• Предоставленный текст:
---
14. Свобода
14. Свобода
Запертый в тюрьме, окруженный со всех сторон тюремными стенами, мой разум все-таки свободен… Что если бы человек был так устроен, что потеря чего-нибудь нематериального могла вызвать у него умственное расстройство? Это свободный фактор.
Джордж Джексон. Брат из Соледада
Тюрьма — довольно странное место для поиска свободы, но именно там я впервые обрел свою свободу. Случилось это в 1964 году, в Аламедской окружной тюрьме. Эта тюрьма находится на десятом этаже окружного суда, огромного здания белого цвета. Мы прозвали его «Моби Дик».[32] Когда меня несправедливо обвинили в нападении на Одела Ли, судья Дайден отправил меня в окружную тюрьму до вынесения окончательного приговора. Через некоторое время своим примерным поведением я заслужил определенные привилегии, в том числе и право свободно перемещаться по тюрьме. Условия, в которых нас держали, были не слишком хороши. Спустя несколько недель после моего прибытия в тюрьме разразилась голодовка: заключенные отказались есть крахмальную баланду и гороховый суп почти каждый раз. Я присоединился к участникам голодовки. Когда нам принесли надоевший суп, мы выплеснули содержимое мисок через решетки, прямо на стены, протестуя против того, что нас заперли в камерах.
Среди участников акции протеста я был единственным привилегированным заключенным. Поскольку я мог передвигаться между камерами, меня обвинили в организации всей голодовки. Действительно, я передал несколько записок из одной камеры в другую, но я не был зачинщиком голодовки, да и записки мало что значили для тюремной администрации. Дело было в другом. Считается, что привилегированные заключенные должны во всем сотрудничать с Истеблишментом. Я не оправдал этих ожиданий, поэтому мне пришили ярлык подстрекателя и посадили в карцер, или «душегубку», как называют ее чернокожие заключенные.
---
• Показанный материал:

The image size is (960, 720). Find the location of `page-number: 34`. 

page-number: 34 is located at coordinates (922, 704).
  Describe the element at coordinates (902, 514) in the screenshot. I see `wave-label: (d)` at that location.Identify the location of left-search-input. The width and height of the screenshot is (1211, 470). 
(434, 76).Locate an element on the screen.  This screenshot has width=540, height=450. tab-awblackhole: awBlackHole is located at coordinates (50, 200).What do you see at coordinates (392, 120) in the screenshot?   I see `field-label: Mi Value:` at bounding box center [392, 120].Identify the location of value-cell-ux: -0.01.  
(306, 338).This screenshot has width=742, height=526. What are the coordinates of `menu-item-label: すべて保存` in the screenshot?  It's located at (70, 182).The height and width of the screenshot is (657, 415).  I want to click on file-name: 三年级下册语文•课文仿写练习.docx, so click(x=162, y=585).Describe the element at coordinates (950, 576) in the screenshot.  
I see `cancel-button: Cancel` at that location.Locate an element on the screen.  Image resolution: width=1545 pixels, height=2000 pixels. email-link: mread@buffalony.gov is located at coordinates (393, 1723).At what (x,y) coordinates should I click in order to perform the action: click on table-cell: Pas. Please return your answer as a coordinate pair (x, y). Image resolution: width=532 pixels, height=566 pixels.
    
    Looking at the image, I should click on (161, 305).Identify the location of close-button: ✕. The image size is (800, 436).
---
• Задание: Перепишите без изменений фрагмент текста о свободе в тюрьме: от слов «Среди участников акции» до слов «ее чернокожие заключенные.» включительно.

• Результат упражнения:
Среди участников акции протеста я был единственным привилегированным заключенным. Поскольку я мог передвигаться между камерами, меня обвинили в организации всей голодовки. Действительно, я передал несколько записок из одной камеры в другую, но я не был зачинщиком голодовки, да и записки мало что значили для тюремной администрации. Дело было в другом. Считается, что привилегированные заключенные должны во всем сотрудничать с Истеблишментом. Я не оправдал этих ожиданий, поэтому мне пришили ярлык подстрекателя и посадили в карцер, или «душегубку», как называют ее чернокожие заключенные.